I’d gone through some seven or eight reads, considering the poem a parody of short lyric drama. Though I’d still remain obscure if not for the Gothot-Mersch paper I dug up, an entertaining read in its own right.
What we have is an encounter: the voluptuous pagan antiquity vis-à-vis the rigid Christianisme, the age of wisdom - modernity.
First off, the very structure evokes the Greek drama tradition, written as a dramatic dialogue between entities, much by way of the Chorus. Manifest are the refrains, clever repetitions, strophes and antistrophes otherwise lacking explicit delineation.
The farce places a ‘marauder’ sea drifter, stranded at the shores of some Pagan society of ambiguous origin; accused of stealing fruit - much of it already in the apparent state of decomposition: the farce places this masculine Christian barbarian at the mercy of a theatrical kangaroo court.
For the record, I gather fallen apples here in Poland all the time. Apple harvest is plentiful around these parts.
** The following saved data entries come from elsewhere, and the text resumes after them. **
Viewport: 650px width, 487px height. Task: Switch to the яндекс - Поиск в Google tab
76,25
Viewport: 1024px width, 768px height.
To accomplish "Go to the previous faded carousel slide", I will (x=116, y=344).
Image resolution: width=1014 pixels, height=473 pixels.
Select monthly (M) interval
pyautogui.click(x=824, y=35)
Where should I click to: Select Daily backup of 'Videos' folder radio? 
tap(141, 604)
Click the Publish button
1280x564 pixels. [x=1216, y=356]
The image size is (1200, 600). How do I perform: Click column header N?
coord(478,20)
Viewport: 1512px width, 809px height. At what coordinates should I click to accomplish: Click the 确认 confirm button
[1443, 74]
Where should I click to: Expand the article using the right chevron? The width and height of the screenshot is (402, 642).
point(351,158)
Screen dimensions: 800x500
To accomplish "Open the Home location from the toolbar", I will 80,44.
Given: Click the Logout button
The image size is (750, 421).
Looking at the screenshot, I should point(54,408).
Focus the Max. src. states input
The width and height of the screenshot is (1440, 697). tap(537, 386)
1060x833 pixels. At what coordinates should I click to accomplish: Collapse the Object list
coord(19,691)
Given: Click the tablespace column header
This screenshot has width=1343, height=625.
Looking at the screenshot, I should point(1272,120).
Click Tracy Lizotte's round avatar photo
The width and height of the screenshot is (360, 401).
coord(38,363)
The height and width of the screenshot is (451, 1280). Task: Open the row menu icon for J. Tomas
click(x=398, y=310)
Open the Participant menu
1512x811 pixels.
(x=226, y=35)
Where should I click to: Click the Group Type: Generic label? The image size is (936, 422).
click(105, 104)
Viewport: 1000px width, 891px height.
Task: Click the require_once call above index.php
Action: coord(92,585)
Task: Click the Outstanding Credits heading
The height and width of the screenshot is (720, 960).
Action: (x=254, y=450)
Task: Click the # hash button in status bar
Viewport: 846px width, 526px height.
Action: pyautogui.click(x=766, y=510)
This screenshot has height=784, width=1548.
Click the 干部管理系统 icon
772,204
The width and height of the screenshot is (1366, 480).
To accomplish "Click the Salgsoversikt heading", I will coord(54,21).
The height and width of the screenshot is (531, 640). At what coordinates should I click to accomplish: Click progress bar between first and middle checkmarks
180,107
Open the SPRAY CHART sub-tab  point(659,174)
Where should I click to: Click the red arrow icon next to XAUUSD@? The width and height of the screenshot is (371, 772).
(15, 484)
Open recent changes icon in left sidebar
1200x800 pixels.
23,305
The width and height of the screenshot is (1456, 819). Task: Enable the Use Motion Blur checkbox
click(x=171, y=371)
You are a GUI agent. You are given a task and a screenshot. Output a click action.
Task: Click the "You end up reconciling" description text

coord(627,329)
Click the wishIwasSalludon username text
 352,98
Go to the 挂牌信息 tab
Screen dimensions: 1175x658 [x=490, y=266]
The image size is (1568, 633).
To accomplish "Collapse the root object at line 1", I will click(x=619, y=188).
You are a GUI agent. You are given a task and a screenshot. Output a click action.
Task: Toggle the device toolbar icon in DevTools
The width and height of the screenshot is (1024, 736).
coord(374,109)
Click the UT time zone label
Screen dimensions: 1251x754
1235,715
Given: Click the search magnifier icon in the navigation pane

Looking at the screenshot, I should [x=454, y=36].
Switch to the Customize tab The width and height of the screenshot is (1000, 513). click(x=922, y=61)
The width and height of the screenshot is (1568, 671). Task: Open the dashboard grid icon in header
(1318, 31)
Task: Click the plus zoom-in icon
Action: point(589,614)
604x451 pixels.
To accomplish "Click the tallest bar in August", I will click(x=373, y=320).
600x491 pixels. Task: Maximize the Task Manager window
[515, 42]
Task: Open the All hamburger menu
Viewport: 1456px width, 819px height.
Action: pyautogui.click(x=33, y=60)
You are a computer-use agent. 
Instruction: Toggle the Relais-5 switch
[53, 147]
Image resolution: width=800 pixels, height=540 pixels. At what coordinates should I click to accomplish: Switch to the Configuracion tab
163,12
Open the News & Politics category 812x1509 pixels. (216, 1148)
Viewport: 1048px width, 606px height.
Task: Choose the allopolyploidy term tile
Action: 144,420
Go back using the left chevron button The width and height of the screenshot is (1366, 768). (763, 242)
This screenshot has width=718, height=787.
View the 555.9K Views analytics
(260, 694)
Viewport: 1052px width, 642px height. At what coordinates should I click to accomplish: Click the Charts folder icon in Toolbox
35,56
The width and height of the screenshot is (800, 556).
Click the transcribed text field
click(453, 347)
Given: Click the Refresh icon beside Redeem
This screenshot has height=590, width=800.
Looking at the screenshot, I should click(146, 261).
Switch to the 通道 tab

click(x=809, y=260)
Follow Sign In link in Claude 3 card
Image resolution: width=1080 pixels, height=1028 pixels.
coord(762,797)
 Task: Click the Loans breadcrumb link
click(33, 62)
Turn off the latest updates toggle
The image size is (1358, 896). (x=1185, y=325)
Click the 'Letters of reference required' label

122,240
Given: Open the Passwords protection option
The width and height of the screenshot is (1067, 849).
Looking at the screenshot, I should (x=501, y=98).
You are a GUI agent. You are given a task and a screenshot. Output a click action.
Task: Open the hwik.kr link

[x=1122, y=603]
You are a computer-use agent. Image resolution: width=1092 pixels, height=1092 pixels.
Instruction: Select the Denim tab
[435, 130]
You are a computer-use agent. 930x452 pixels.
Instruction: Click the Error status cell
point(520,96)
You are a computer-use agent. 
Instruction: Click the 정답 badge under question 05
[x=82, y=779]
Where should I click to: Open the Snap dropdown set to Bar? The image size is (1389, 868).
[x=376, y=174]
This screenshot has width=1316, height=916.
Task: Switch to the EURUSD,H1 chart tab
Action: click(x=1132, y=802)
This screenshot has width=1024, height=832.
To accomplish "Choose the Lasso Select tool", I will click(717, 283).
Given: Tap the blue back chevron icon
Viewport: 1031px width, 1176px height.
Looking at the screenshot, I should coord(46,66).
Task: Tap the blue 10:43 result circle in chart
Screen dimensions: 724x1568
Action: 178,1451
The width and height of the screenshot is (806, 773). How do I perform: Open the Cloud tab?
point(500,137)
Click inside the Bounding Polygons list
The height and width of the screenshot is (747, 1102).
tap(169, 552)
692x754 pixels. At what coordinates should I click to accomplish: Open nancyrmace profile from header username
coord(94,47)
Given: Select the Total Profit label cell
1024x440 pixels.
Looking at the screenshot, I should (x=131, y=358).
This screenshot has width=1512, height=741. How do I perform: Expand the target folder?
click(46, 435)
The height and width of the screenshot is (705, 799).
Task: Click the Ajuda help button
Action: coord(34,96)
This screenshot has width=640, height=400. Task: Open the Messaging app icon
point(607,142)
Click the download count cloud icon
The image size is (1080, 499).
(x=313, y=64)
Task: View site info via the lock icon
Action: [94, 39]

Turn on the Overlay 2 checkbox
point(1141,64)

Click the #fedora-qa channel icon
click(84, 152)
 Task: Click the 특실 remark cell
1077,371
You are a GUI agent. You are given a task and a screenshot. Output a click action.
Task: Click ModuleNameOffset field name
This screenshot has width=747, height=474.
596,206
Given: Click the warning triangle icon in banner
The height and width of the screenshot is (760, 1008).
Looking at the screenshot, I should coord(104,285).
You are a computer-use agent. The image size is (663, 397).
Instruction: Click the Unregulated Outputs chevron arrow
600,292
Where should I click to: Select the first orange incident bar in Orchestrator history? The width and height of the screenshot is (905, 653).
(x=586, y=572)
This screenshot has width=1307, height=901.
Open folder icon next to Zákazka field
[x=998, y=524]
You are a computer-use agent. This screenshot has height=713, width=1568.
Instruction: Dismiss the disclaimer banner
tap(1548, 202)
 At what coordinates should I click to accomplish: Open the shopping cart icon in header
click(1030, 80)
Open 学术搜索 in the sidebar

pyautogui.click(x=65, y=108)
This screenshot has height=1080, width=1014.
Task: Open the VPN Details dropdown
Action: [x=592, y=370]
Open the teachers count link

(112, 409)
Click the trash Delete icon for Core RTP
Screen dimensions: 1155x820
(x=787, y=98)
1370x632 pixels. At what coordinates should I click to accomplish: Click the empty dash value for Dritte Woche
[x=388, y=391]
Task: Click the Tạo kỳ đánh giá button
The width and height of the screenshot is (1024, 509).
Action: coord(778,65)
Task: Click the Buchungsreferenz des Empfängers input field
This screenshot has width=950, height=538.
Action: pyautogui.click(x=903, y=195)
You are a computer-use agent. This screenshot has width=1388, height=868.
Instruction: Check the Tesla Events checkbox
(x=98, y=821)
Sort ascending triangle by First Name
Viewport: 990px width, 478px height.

Regretfully, crows, vultures and winged devils anticipate most stock before us quadrupeds have a chance, as the marauder doesn’t fail to assert.
At various points I could have plausibly challenged some jurisdictional boundary. Though I’ve yet to be engaged by authorities; neither religious nor secular.
Across much of every religious doctrine, there’s inevitably some primeval essence to Mediterranean fruit trees (in both syntactical senses of those three words). The Garden of Eden connotation counterpoises well with a proceeding of a quickly developing profane character.
We discover a sinister quality to the court intent on initiating the drifter into their ranks, their cult, their debauch. A woman tries to charm the accused. The whole assembly seems intent on seduction into their perversities. But the accused doesn’t seem interested. Monotheism stands firm.
Meanwhile, the amalgam develops. What cults, ceremonies, idols, signs, superstitions or general pagan practices don’t get evoked in course: ie, the cult of Mithra, Socratism, Pithegarism, Orphism, the Tanagre, Zacinthe, Cyclades civilizations; the river Euphrate, Lydian and Chaldean customs …
It’s really quiet hysterical.
The heavily symbolic poem can probably be interpreted allegorically at some level, in addition to a satire, parody, or even drama read with a straight face.
In its hyperbolic character the poem reminds me of Edgar Poe’s Tale of Jerusalem, which clashes Judaism with Pagan Rome in a similar manner. A similar spirit marks fragments of Don Quijote. Molière naturally, comes to mind: the musical sections of his Comedy-Ballets in particular.
I quiet encourage the interesting exercise of this poem. If you read French anyway.